Written task:
Rewrite the data below as a numbered list with one line per item, and leave out any blank lines.

Information supplied:
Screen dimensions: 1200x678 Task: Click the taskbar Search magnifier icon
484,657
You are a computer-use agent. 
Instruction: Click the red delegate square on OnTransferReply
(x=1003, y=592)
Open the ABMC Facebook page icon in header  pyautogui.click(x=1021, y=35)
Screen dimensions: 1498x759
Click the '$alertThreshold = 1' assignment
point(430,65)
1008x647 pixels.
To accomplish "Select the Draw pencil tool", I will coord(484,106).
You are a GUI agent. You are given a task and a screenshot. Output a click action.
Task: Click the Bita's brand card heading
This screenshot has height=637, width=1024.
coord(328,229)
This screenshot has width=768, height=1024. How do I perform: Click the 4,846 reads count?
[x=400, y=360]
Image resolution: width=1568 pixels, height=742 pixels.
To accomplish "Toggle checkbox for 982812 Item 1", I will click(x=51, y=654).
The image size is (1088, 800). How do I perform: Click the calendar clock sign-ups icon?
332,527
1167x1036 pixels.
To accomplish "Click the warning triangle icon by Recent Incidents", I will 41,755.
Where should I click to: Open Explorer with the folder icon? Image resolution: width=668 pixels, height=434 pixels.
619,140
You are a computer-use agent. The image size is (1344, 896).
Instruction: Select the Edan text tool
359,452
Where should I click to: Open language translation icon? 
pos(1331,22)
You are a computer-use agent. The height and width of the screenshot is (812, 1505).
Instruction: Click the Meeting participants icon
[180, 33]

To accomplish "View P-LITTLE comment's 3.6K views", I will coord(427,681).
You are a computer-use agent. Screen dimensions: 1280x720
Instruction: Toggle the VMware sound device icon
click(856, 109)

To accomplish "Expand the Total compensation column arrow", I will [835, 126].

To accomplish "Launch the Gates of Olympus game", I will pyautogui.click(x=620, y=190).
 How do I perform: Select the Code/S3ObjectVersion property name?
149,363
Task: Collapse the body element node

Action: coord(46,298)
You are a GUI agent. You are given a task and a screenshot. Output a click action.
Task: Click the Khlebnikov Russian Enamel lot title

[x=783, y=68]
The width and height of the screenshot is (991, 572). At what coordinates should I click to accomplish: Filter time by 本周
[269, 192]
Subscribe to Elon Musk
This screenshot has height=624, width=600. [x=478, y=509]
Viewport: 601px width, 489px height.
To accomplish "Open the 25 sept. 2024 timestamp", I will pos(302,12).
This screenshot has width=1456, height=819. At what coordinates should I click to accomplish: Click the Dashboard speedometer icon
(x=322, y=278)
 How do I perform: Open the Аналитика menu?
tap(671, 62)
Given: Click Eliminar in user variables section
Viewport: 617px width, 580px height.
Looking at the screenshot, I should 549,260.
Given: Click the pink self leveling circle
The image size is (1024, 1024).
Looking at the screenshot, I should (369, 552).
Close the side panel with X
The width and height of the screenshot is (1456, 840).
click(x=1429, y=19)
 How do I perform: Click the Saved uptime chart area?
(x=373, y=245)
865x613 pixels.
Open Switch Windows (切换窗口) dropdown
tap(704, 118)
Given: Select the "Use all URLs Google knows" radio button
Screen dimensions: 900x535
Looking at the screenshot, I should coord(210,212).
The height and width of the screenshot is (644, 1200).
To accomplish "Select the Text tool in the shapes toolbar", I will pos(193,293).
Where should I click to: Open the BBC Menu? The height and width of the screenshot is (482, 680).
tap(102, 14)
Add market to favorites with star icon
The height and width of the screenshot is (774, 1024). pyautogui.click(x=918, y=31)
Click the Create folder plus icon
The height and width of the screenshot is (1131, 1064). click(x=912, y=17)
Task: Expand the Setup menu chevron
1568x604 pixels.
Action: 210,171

Response to the task:
1. Screen dimensions: 1200x678 Task: Click the taskbar Search magnifier icon
2. 484,657
3. You are a computer-use agent. 
4. Instruction: Click the red delegate square on OnTransferReply
5. (x=1003, y=592)
6. Open the ABMC Facebook page icon in header  pyautogui.click(x=1021, y=35)
7. Screen dimensions: 1498x759
8. Click the '$alertThreshold = 1' assignment
9. point(430,65)
10. 1008x647 pixels.
11. To accomplish "Select the Draw pencil tool", I will coord(484,106).
12. You are a GUI agent. You are given a task and a screenshot. Output a click action.
13. Task: Click the Bita's brand card heading
14. This screenshot has height=637, width=1024.
15. coord(328,229)
16. This screenshot has width=768, height=1024. How do I perform: Click the 4,846 reads count?
17. [x=400, y=360]
18. Image resolution: width=1568 pixels, height=742 pixels.
19. To accomplish "Toggle checkbox for 982812 Item 1", I will click(x=51, y=654).
20. The image size is (1088, 800). How do I perform: Click the calendar clock sign-ups icon?
21. 332,527
22. 1167x1036 pixels.
23. To accomplish "Click the warning triangle icon by Recent Incidents", I will 41,755.
24. Where should I click to: Open Explorer with the folder icon? Image resolution: width=668 pixels, height=434 pixels.
25. 619,140
26. You are a computer-use agent. The image size is (1344, 896).
27. Instruction: Select the Edan text tool
28. 359,452
29. Where should I click to: Open language translation icon? 
30. pos(1331,22)
31. You are a computer-use agent. The height and width of the screenshot is (812, 1505).
32. Instruction: Click the Meeting participants icon
33. [180, 33]
34. To accomplish "View P-LITTLE comment's 3.6K views", I will coord(427,681).
35. You are a computer-use agent. Screen dimensions: 1280x720
36. Instruction: Toggle the VMware sound device icon
37. click(856, 109)
38. To accomplish "Expand the Total compensation column arrow", I will [835, 126].
39. To accomplish "Launch the Gates of Olympus game", I will pyautogui.click(x=620, y=190).
40.  How do I perform: Select the Code/S3ObjectVersion property name?
41. 149,363
42. Task: Collapse the body element node
43. Action: coord(46,298)
44. You are a GUI agent. You are given a task and a screenshot. Output a click action.
45. Task: Click the Khlebnikov Russian Enamel lot title
46. [x=783, y=68]
47. The width and height of the screenshot is (991, 572). At what coordinates should I click to accomplish: Filter time by 本周
48. [269, 192]
49. Subscribe to Elon Musk
50. This screenshot has height=624, width=600. [x=478, y=509]
51. Viewport: 601px width, 489px height.
52. To accomplish "Open the 25 sept. 2024 timestamp", I will pos(302,12).
53. This screenshot has width=1456, height=819. At what coordinates should I click to accomplish: Click the Dashboard speedometer icon
54. (x=322, y=278)
55.  How do I perform: Open the Аналитика menu?
56. tap(671, 62)
57. Given: Click Eliminar in user variables section
58. Viewport: 617px width, 580px height.
59. Looking at the screenshot, I should 549,260.
60. Given: Click the pink self leveling circle
61. The image size is (1024, 1024).
62. Looking at the screenshot, I should (369, 552).
63. Close the side panel with X
64. The width and height of the screenshot is (1456, 840).
65. click(x=1429, y=19)
66.  How do I perform: Click the Saved uptime chart area?
67. (x=373, y=245)
68. 865x613 pixels.
69. Open Switch Windows (切换窗口) dropdown
70. tap(704, 118)
71. Given: Select the "Use all URLs Google knows" radio button
72. Screen dimensions: 900x535
73. Looking at the screenshot, I should coord(210,212).
74. The height and width of the screenshot is (644, 1200).
75. To accomplish "Select the Text tool in the shapes toolbar", I will pos(193,293).
76. Where should I click to: Open the BBC Menu? The height and width of the screenshot is (482, 680).
77. tap(102, 14)
78. Add market to favorites with star icon
79. The height and width of the screenshot is (774, 1024). pyautogui.click(x=918, y=31)
80. Click the Create folder plus icon
81. The height and width of the screenshot is (1131, 1064). click(x=912, y=17)
82. Task: Expand the Setup menu chevron
83. 1568x604 pixels.
84. Action: 210,171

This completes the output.